Él se sentó a su lado.
—¿Ha ido todo bien? —preguntó—. Del paquete, ¿nada de nada?
—Todo bien. Les he contado lo que me has dicho que dijera, y parece que ellos han dado por hecho que la llamada telefónica tenía que ver con el asunto y que tú estabas siguiendo alguna pista.
—¿Ha ido Dundy?
—No. Hoff y O’Garr, y dos o tres que no conozco. Ah, he hablado también con el capitán.
—No me digas que te han llevado a comisaría.
—Pues sí, y me han hecho un montón de preguntas, pero todo era, bueno, pura formalidad.
Spade se frotó las palmas de las manos.
—Estupendo —dijo, pero al momento frunció el entrecejo—. Aunque seguro que cuando nos veamos se inventarán cualquier cosa para inculparme. Al menos ese condenado Dundy, y Bryan lo mismo. —Movió los hombros—. ¿Se ha presentado alguien más, aparte de la policía?
—Sí. Ese chico, el que vino a traer el recado de Gutman. No ha entrado, pero la policía había dejado abierta la puerta del pasillo y lo he visto allí de plantón.
—No habrás dicho nada, ¿verdad?
—Claro que no. He seguido tus instrucciones. Después no me he acordado más de él, y cuando he vuelto a mirar ya no estaba.
Spade le sonrió.
—Qué suerte has tenido de que la poli haya llegado antes.
—¿Por qué?
—Es un mal bicho. Ah, ¿el muerto era Jacobi?
—Sí.
Spade le dio un apretón en las manos y se levantó.
—Voy a seguir con lo mío. Más vale que descanses un poco. Estás hecha polvo.
Effie Perine se puso de pie.
—Sam, ¿qué…?
Él la hizo callar apoyando en su boca la palma de la mano.
—Espera hasta el lunes —dijo—. Quiero escabullirme antes de que venga tu madre y me arme un cirio por arrastrar a su corderito por las cloacas.
Faltaban unos minutos para la medianoche cuando Spade llegó a su casa. En el momento en que metía la llave en la cerradura del portal, oyó un rápido taconeo a sus espaldas. Soltó la llave y giró en redondo. Brigid O’Shaughnessy subió corriendo los escalones, le echó los brazos al cuello y lo abrazó.
—¡Pensaba que no vendrías nunca! —dijo, apenas sin aire.
Estaba demacrada, alterada, todo su cuerpo recorrido por temblores.
Con la mano que no la sostenía en vilo, Spade tanteó hasta dar con la llave, abrió la puerta y entró con ella casi en brazos.
—¿Me estabas esperando? —preguntó.
—Sí. —Los jadeos le impedían hablar de corrido—. En un… portal… de… más allá.

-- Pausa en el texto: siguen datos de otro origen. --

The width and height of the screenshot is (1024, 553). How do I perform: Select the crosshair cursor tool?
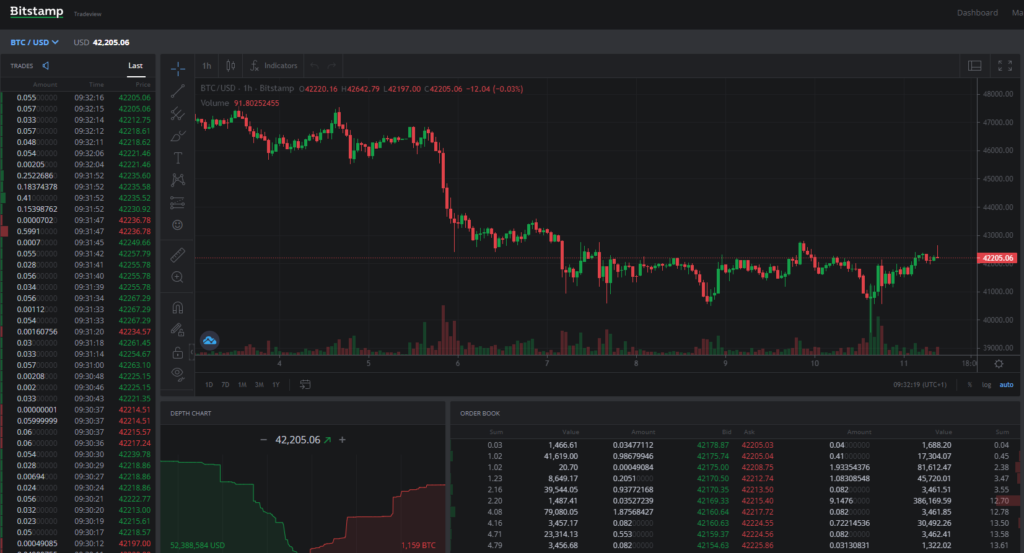pyautogui.click(x=178, y=69)
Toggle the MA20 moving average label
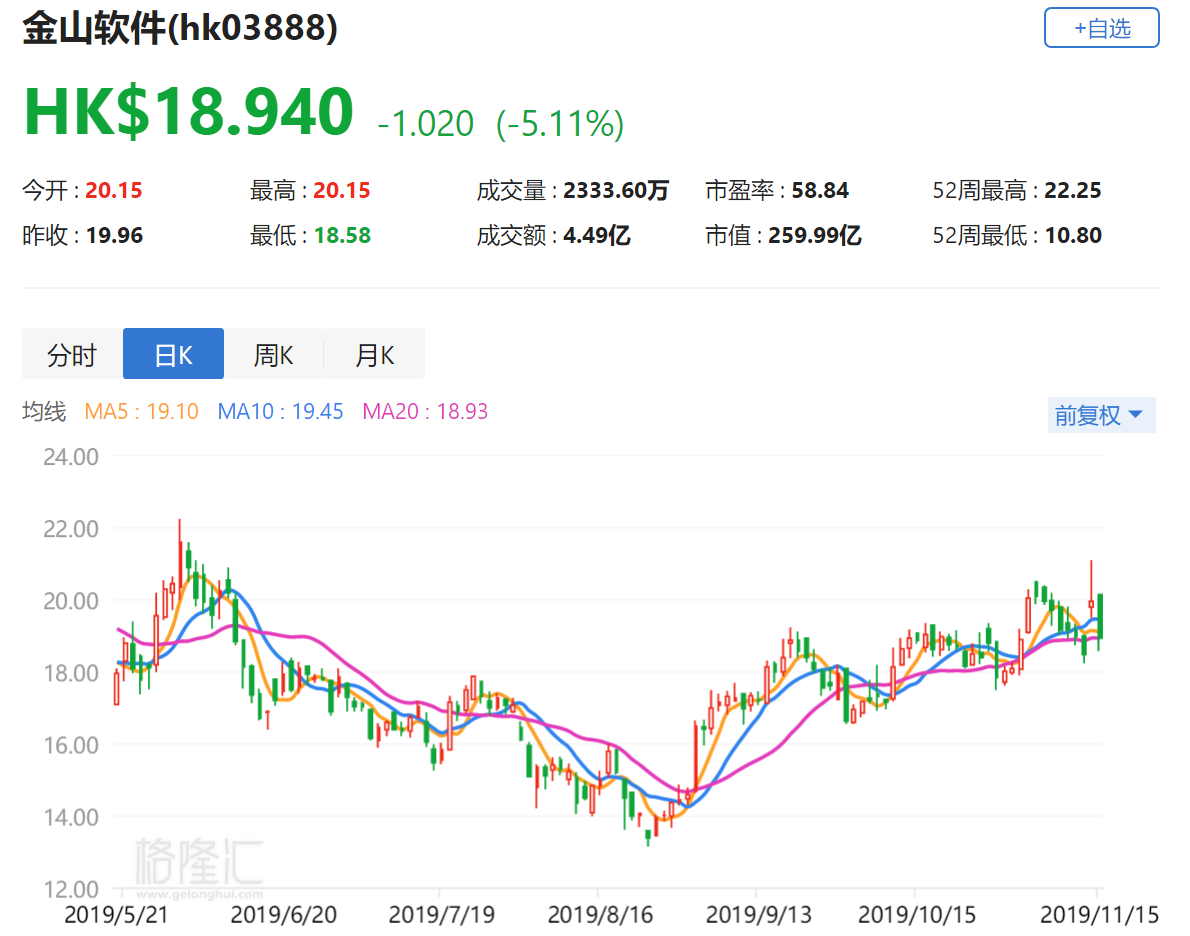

—¿Puedes andar? —preguntó él—, ¿o tengo que llevarte?
Ella hizo que no con la cabeza, pegada al hombro de Spade.
—Estaré bien cuando… encuentre un sitio… donde sentarme.

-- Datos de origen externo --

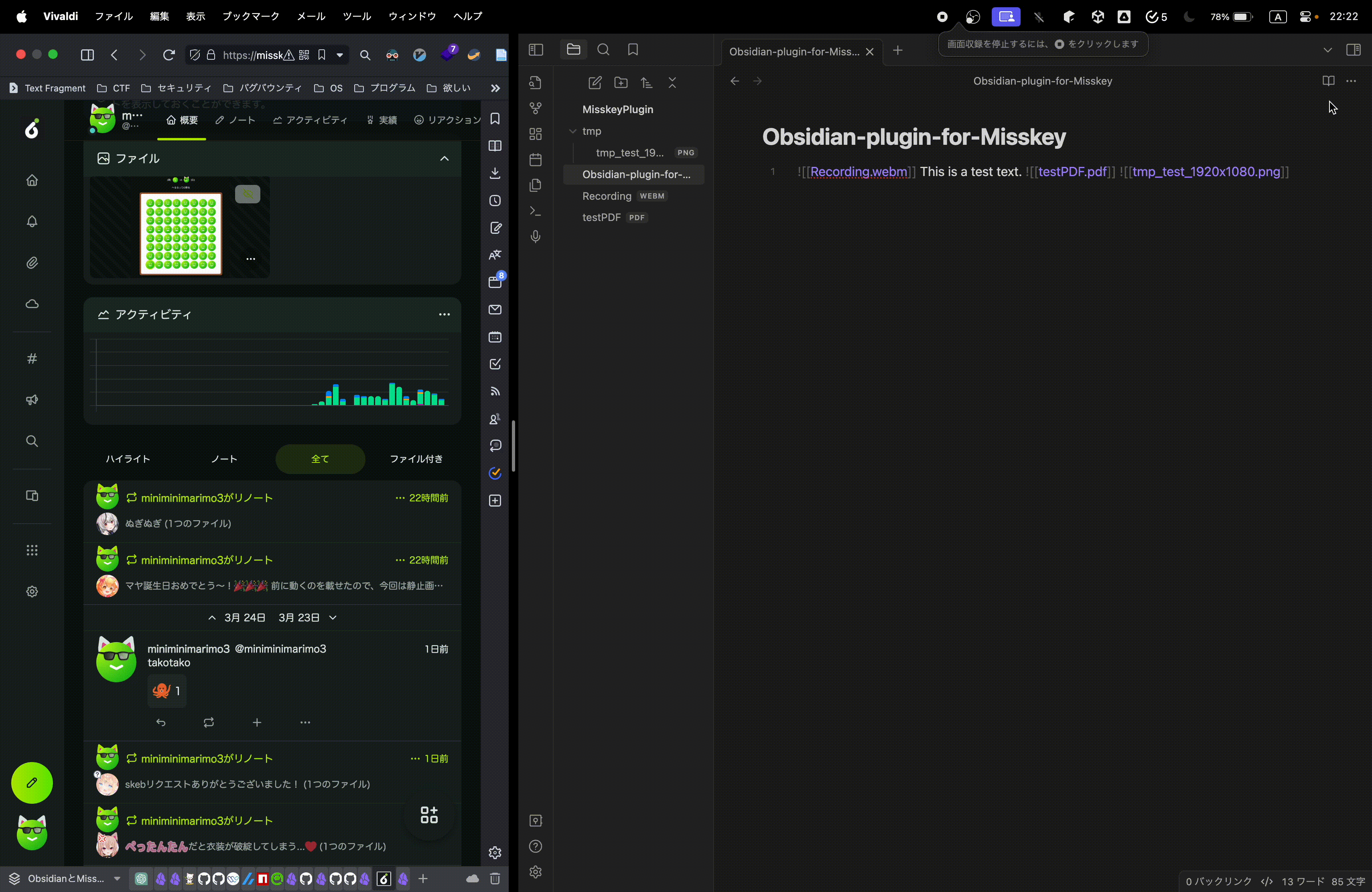
Task: Open the ブックマーク menu in menu bar
Action: [251, 16]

Subieron en el ascensor y fueron hasta el apartamento de Spade. Ella se quedó de pie a su lado, suelta, jadeando y con ambas manos sobre el pecho, mientras él abría la puerta y pulsaba el interruptor de la luz. Entraron. Spade cerró y, rodeándola de nuevo con el brazo, se la llevó hacia la sala de estar. Cuando estaban a un paso de la puerta, la luz de la sala se encendió.
La chica lanzó un grito y se aferró a Spade.
Justo al otro lado del umbral estaba el gordo Gutman, sonriéndoles con gesto bonachón. Wilmer, el muchacho, se situó detrás de ellos, salido de la cocina. En sus manos menudas las pistolas se veían gigantescas. Cairo emergió del cuarto de baño. Empuñaba también una pistola.
—Bien, caballero —dijo Gutman—, ya estamos todos aquí, como puede usted ver. Vamos a sentarnos y a ponernos cómodos, y hablemos.